I was having an oppressively normal morning a few months ago, flicking through the banality of quotidian e-mail traffic, when I idly clicked on a message from a friend headed "Seen This?" The attached item turned out to be a very well-written story by Teresa Watanabe of the Los Angeles Times. It described the death, in Mosul, Iraq, of a young soldier from Irvine, California, named Mark Jennings Daily, and the unusual degree of emotion that his community was undergoing as a consequence. The emotion derived from a very moving statement that the boy had left behind, stating his reasons for having become a volunteer and bravely facing the prospect that his words might have to be read posthumously. In a way, the story was almost too perfect: this handsome lad had been born on the Fourth of July, was a registered Democrat and self-described agnostic, a U.C.L.A. honors graduate, and during his college days had fairly decided reservations about the war in Iraq. I read on, and actually printed the story out, and was turning a page when I saw the following:

"Somewhere along the way, he changed his mind. His family says there was no epiphany. Writings by author and columnist Christopher Hitchens on the moral case for war deeply influenced him … "

I don't exaggerate by much when I say that I froze. I certainly felt a very deep pang of cold dismay. I had just returned from a visit to Iraq with my own son (who is 23, as was young Mr. Daily) and had found myself in a deeply pessimistic frame of mind about the war. Was it possible that I had helped persuade someone I had never met to place himself in the path of an I.E.D.? …

… I feverishly clicked on all the links from the article and found myself on Lieutenant Daily's MySpace site, where his statement "Why I Joined" was posted. The site also immediately kicked into a skirling noise of Irish revolutionary pugnacity: a song from the Dropkick Murphys album Warrior's Code.

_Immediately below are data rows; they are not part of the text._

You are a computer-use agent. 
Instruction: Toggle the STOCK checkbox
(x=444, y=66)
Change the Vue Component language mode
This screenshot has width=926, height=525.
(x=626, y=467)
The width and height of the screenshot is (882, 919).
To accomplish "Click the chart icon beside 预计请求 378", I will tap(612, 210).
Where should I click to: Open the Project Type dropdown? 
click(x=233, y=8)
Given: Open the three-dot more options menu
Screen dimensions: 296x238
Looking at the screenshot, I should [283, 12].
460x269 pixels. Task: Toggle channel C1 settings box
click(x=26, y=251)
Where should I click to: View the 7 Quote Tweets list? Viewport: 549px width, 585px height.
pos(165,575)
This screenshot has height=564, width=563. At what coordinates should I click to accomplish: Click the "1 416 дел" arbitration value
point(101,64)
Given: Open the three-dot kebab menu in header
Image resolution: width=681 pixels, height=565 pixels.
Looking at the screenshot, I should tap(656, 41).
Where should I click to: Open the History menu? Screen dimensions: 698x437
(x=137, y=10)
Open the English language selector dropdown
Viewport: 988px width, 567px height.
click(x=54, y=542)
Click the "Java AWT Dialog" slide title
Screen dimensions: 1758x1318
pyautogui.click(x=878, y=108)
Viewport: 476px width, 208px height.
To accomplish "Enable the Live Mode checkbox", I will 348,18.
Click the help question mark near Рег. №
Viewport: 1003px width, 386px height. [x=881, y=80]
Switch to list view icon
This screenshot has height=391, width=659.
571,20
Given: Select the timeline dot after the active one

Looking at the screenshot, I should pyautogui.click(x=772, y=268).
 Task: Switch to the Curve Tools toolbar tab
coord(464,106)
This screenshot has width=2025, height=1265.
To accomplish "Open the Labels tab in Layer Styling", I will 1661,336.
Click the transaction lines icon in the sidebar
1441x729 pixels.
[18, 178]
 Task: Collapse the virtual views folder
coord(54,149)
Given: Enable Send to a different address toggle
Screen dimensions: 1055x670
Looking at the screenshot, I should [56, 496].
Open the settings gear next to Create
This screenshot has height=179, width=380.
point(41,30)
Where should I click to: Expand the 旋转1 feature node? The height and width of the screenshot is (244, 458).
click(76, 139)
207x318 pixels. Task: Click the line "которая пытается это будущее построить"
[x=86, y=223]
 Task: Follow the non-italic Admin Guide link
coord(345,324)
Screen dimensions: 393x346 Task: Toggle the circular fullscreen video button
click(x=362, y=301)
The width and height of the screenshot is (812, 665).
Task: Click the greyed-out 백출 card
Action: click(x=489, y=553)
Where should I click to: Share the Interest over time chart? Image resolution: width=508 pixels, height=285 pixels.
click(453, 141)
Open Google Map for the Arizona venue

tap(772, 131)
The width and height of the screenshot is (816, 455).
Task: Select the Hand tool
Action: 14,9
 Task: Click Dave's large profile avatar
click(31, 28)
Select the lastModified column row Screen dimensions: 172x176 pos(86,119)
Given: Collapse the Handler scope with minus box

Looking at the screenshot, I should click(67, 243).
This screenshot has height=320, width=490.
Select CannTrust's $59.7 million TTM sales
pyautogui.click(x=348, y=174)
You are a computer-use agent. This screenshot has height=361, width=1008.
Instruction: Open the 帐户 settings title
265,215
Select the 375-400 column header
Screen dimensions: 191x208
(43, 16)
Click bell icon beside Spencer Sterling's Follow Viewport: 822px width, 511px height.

And there, at the top of the page, was a link to a passage from one of my articles, in which I poured scorn on those who were neutral about the battle for Iraq … I don't remember ever feeling, in every allowable sense of the word, quite so hollow.

I writhed around in my chair for a bit and decided that I ought to call Ms. Watanabe, who could not have been nicer. She anticipated the question I was too tongue-tied to ask: Would the Daily family-those whose "house lay wrecked"-be contactable? "They'd actually like to hear from you." She kindly gave me the e-mail address and the home number.

I don't intend to make a parade of my own feelings here, but I expect you will believe me when I tell you that I e-mailed first. For one thing, I didn't want to choose a bad time to ring. For another, and as I wrote to his parents, I was quite prepared for them to resent me. So let me introduce you to one of the most generous and decent families in the United States, and allow me to tell you something of their experience.

I promise you that reading the rest — both Hitchens' fine prose and the wonderful passages he quotes from Mark's statement and letters — will be well worth your time. Just have some tissues handy. It's both profoundly sad and joyously uplifting. I feel better just knowing that people like Mark Daily and his family exist.

I'll quote one more passage, this one from Hitchens' recounting of the day that Mark's ashes were scattered:

I became a trifle choked up after that, but everybody else also managed to speak, often reading poems of their own composition, and as the day ebbed in a blaze of glory over the ocean, I thought, Well, here we are to perform the last honors for a warrior and hero, and there are no hysterical ululations, no shrieks for revenge, no insults hurled at the enemy, no firing into the air or bogus hysterics. Instead, an honest, brave, modest family is doing its private best. I hope no fanatical fool could ever mistake this for weakness. It is, instead, a very particular kind of strength. If America can spontaneously produce young men like Mark, and occasions like this one, it has a real homeland security instead of a bureaucratic one. To borrow some words of George Orwell's when he first saw revolutionary Barcelona, "I recognized it immediately as a state of affairs worth fighting for."